# Provided text
■ ■ ■ ■ ■

Boston Linux & UNIX was originally founded in 1994 as part of The Boston Computer Society. We meet on the third Wednesday of each month at the Massachusetts Institute of Technology, in Building E51.

Member Contributed Articles


2003a: Embedded Linux

(by Dennis Kenney; January 2003)

[Back to Index]



Embedded Linux

Embedded Linux

By Dennis Kenney

 

Free as in Free Sex

 

"Software is like sex: it's better when it's free." -Linus

 

This quotation appears in "Just for Fun", David Diamond's biography of Linus Torvalds written with Linus. Linus, a socially-challenged geek, married the first woman to ask him for a date. Of course the invitation was by email. How else?

 

Linus believes Linux should be everywhere, from supercomputers to embedded systems. Linux supercomputers are being made from thousands of commodity microprocessors. Writing in "Just for Fun" in the context of the appeal Microsoft and Linux has for the masses, Linus says: "Linux doesn't have just one niche." "And at the same time you'll find Linux in embedded devices, everything from anti-lock brakes to watches. Watch it flow."

 

Linus' acceptance of a position at Transmeta caused as much consternation as the news that his wife Tove was expecting. Transmeta produces software that makes their simple and less power-hungry CPU perform like larger and more power-demanding CPUs. Linus wrote the original Transmeta x86 (x86 designates a clone of the Intel CISC family of processors) interpreter. Metadata is hoping that the shipping of their second generation chip will make Metadata profitable.

 

Embedded OSs have different requirements than general purpose OSs. As Microsoft and Embedded Linux RTOS vendors have already found out, one size doesn't fit all.

 

Valley of the Sun

 

Arizona is a land of dust devils, scorpions, road runners, and Goldwater Republicans. Tempe, Arizona is the home of Arizona State University, Honeywell Commercial Aircraft Systems and Rob Wehrli live in Phoenix. The restaurant at Pinnacle Peak with its animal by-products kicking band and Rawhide are near Scotsdale. We'll throw in Motorola and Luke Air Force Base just to show you the diversity of the greater Phoenix area. And of the greatest importance, Phoenix has pretensions of becoming the Embedded Systems Capitol of the world. Phoenix could be considered a Refried Beantown.

 

Rob, a consultant at Arizona Cooperative Power, is at the October Boston Linux and Unix User Group to show us how to program embedded systems with GNU tools. Rob found the Java User Group that I went to in Phoenix when I worked on Honeywell's Flight Management System--a critical real-time embedded system that is installed in practically all of the new Airbus and Boeing airline jets. Rob gets the group on the same page right up front. What are embedded systems?

 

Embedded Systems

 

Personal computers and workstations aren't considered to be embedded systems even though they contain numerous embedded microprocessors and microcomputers (central processing units (CPUs)) in their video adaptor cards, microdiskette and hard disk controllers, sound boards, and network interface cards (NICs).

■ ■ ■ ■ ■

# Set task A
Name every item that the embedded Linux article lists when it says what Arizona is a land of.

■ ■ ■ ■ ■

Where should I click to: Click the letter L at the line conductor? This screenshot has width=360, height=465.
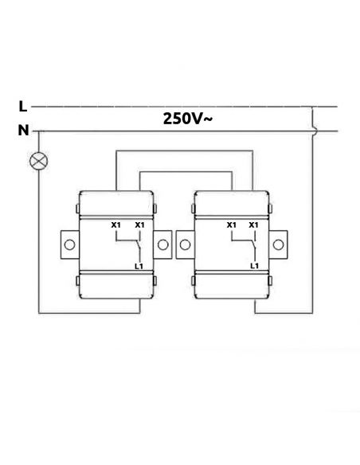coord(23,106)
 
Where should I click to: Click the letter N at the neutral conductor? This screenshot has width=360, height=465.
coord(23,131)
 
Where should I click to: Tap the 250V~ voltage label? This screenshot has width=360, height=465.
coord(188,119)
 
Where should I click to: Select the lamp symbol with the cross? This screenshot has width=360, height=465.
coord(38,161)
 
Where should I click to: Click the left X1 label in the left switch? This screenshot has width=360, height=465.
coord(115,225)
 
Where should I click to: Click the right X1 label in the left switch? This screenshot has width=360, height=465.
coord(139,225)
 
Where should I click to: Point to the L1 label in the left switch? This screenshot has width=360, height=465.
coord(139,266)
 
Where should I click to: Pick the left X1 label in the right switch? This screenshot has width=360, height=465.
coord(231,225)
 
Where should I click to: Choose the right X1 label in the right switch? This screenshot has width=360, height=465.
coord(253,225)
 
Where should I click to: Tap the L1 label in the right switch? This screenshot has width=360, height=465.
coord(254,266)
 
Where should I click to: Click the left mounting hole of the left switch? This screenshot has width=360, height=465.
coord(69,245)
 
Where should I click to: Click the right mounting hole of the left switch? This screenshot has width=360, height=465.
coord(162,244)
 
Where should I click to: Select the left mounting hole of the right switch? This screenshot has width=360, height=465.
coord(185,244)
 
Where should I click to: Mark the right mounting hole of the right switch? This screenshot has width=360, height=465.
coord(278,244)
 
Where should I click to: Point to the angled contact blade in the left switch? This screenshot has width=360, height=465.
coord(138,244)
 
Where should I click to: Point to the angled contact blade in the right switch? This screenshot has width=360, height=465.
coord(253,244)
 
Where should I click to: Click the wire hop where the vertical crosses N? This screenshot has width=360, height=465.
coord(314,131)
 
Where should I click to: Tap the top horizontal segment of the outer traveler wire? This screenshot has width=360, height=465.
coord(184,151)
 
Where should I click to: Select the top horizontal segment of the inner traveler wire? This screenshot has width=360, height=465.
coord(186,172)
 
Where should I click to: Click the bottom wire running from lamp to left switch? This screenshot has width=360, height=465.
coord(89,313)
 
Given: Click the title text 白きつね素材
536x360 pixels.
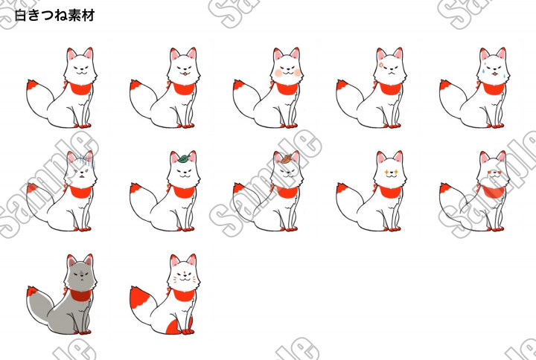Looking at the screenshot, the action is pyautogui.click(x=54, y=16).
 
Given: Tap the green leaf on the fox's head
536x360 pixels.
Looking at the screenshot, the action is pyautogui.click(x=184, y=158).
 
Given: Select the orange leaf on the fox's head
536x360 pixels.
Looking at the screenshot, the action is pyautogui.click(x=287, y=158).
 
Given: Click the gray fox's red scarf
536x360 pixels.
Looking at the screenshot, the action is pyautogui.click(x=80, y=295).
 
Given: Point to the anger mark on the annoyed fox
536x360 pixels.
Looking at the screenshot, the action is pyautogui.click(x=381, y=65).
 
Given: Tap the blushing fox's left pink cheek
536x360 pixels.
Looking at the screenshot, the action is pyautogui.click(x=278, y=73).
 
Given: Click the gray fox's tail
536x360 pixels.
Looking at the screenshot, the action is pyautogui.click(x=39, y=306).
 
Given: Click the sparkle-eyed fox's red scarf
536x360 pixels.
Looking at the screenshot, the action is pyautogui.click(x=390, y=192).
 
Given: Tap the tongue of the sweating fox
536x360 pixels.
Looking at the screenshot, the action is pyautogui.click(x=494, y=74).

■ ■ ■ ■ ■

# Set task B
In the listing, scale the lines starting with the line that contains "Where should I click to: Click the right X1" and going on through the line that contains "coord(162,244)". Reproduce only those lines, requests included, and multiply each coordinate in the answers by 0.55, rounding to whole numbers with halves rounded up.

# Task solution A
- dust devils
- scorpions
- road runners
- Goldwater Republicans

# Task solution B
Where should I click to: Click the right X1 label in the left switch? This screenshot has width=360, height=465.
coord(76,124)
 
Where should I click to: Point to the L1 label in the left switch? This screenshot has width=360, height=465.
coord(76,146)
 
Where should I click to: Pick the left X1 label in the right switch? This screenshot has width=360, height=465.
coord(127,124)
 
Where should I click to: Choose the right X1 label in the right switch? This screenshot has width=360, height=465.
coord(139,124)
 
Where should I click to: Tap the L1 label in the right switch? This screenshot has width=360, height=465.
coord(140,146)
 
Where should I click to: Click the left mounting hole of the left switch? This screenshot has width=360, height=465.
coord(38,135)
 
Where should I click to: Click the right mounting hole of the left switch? This screenshot has width=360, height=465.
coord(89,134)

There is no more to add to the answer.